What we really want: more investments in local-sized efforts.
Before Keurig Coca-Cola GMCR announced their new set-up deal in the state of Georgia, a Vermont business leader referred to them as a gazelles. Meaning they were growing and hungry corporations – big businesses that demand to be fed endlessly – always threatening to leap out of state at a moment’s notice. Some feed is supplied from Vermont’s limited VEGI tax incentive goodies and similar economic treats. Seven Days asked Frank Cioffi (head of the GBIC) if the State of Vermont through VEGI had the ability economically to compete with other states and nations. “Probably not” said Cioffi, but he supports VEGI spending. But why not stop buying into the gazelle corporate tax credits extortion racket?
Vermont hand fed the Keurig GMCR gazelle about nine million dollars worth of assorted tasty tax credit bits since 2011. Vermont’s Working Lands Enterprise Initiative isn’t high on the corporate food chain, but greatly expanding such locally targeted efforts may be a better way to spend our resources. The cost is lower; almost a pittance by comparison (fewer than two million in two years), and the local effects could be almost immediate.
The two-year-old program is a cooperative effort of the Agency of Agriculture, Food and Markets; the Vermont Department of Forests, Parks and Recreation; and the Agency of Commerce and Community Development. Working Lands awards support grants and training to Vermonters engaged in agriculture, food systems, forestry, and forest product-based businesses: the working landscape. In the first year $986,500 was awarded; this year, with a slight increase, $1.1 million will be channeled directly to 37 farm and forestry projects scattered throughout Vermont. The funds provided are being used for a variety of projects, including a computerized weight data and tracking system for livestock, equipment to expand production at a goat farm,a portable sawmill and materials for solar-assisted lumber kiln.
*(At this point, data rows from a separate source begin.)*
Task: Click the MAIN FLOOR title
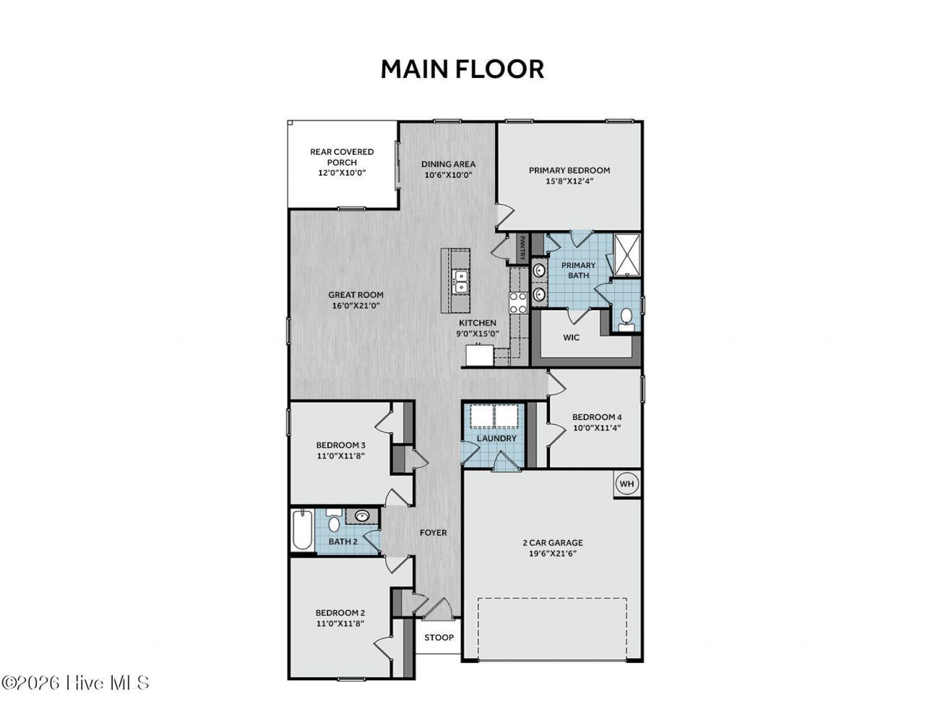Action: [462, 69]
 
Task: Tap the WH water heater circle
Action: [626, 484]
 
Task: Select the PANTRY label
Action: [522, 248]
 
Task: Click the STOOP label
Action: [439, 638]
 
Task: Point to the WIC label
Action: [571, 338]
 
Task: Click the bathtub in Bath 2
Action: [303, 530]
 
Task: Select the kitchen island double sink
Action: [460, 281]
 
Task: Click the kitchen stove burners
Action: [518, 302]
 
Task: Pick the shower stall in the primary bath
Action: [627, 254]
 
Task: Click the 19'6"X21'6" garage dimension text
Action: [553, 554]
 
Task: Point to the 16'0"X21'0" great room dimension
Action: [356, 305]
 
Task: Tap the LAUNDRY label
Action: [496, 438]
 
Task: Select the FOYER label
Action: [434, 533]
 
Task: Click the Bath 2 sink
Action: [362, 515]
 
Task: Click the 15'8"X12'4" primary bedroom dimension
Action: [569, 181]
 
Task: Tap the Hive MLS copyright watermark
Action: [75, 682]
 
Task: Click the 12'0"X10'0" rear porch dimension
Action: [342, 173]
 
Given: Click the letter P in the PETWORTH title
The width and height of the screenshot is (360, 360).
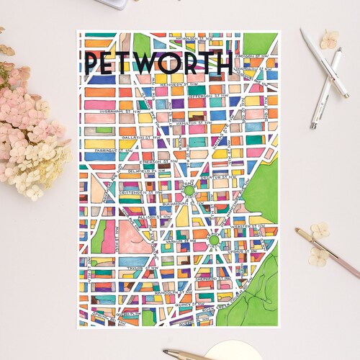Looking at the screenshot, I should click(91, 63).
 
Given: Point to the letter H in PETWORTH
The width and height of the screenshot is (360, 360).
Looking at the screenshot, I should click(224, 63).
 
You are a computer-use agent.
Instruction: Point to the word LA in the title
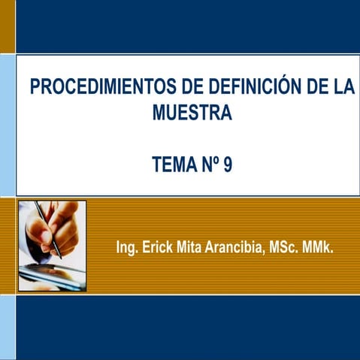click(x=343, y=87)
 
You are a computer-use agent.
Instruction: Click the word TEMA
click(x=173, y=164)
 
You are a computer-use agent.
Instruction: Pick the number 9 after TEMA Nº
click(x=227, y=164)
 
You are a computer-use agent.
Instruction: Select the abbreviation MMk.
click(x=318, y=247)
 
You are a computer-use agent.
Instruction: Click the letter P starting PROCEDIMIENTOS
click(x=35, y=87)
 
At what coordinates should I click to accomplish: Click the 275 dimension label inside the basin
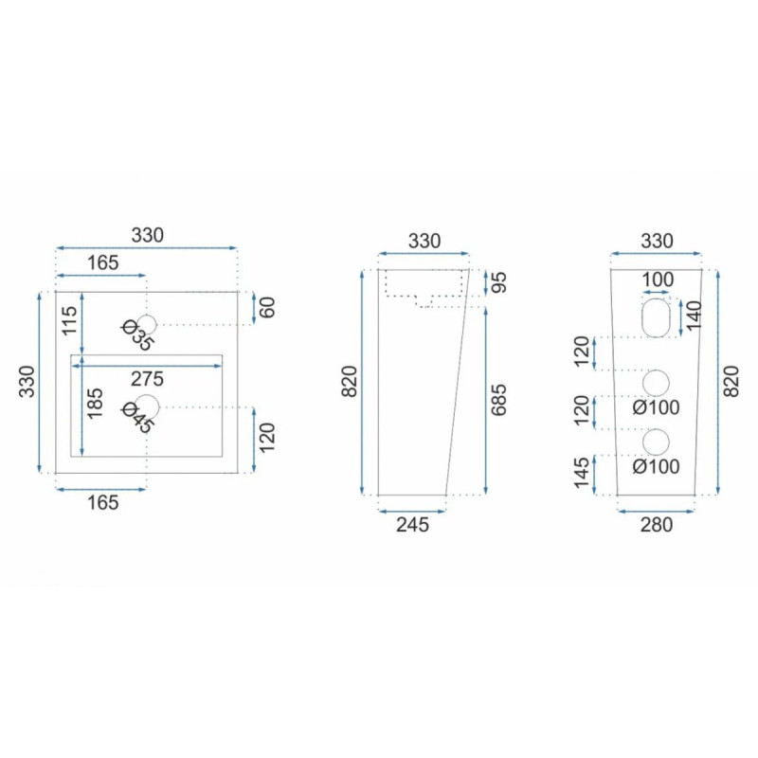147,379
And those being helped are definitely not corporate gazelles. In Greensboro, an apple orchard owner who applied for and received $20,000 to create an on-farm processing facility remarked,
“It’s not incredibly glamorous, (but) it’s setting the stage for the next 10 years,” he said. “It’ll really make us much more viable in terms of cash flow.”
And just for scale, here is a look at what things are like for one corporate gazelle: in 2012 Keurig GMCR gave their then-new CEO a onetime signing bonus of $600,000 in addition to roughly $3 million in stock. Also they kicked in $500,000 to relocate him to Vermont.
Who do you want to spend Vermont’s money on?
It’s time Cioffi and the rest of the pocket change jinglers faced the awful truth: we can’t possibly win that game of incentives one-upmanship.
The problem is that they lack the imagination to think outside the Wall Street box to where our real strengths lie: working landscapes, the creative economy, trustworthy food sourcing, and environmental initiative.
Those are the landmarks of a truly sustainable economy and they are fools to look elsewhere for opportunity in the strategies of more populous but distinctly less appealing states.
Suggested slogan:
“Vermont: Proudly Rural, Proudly Progressive.”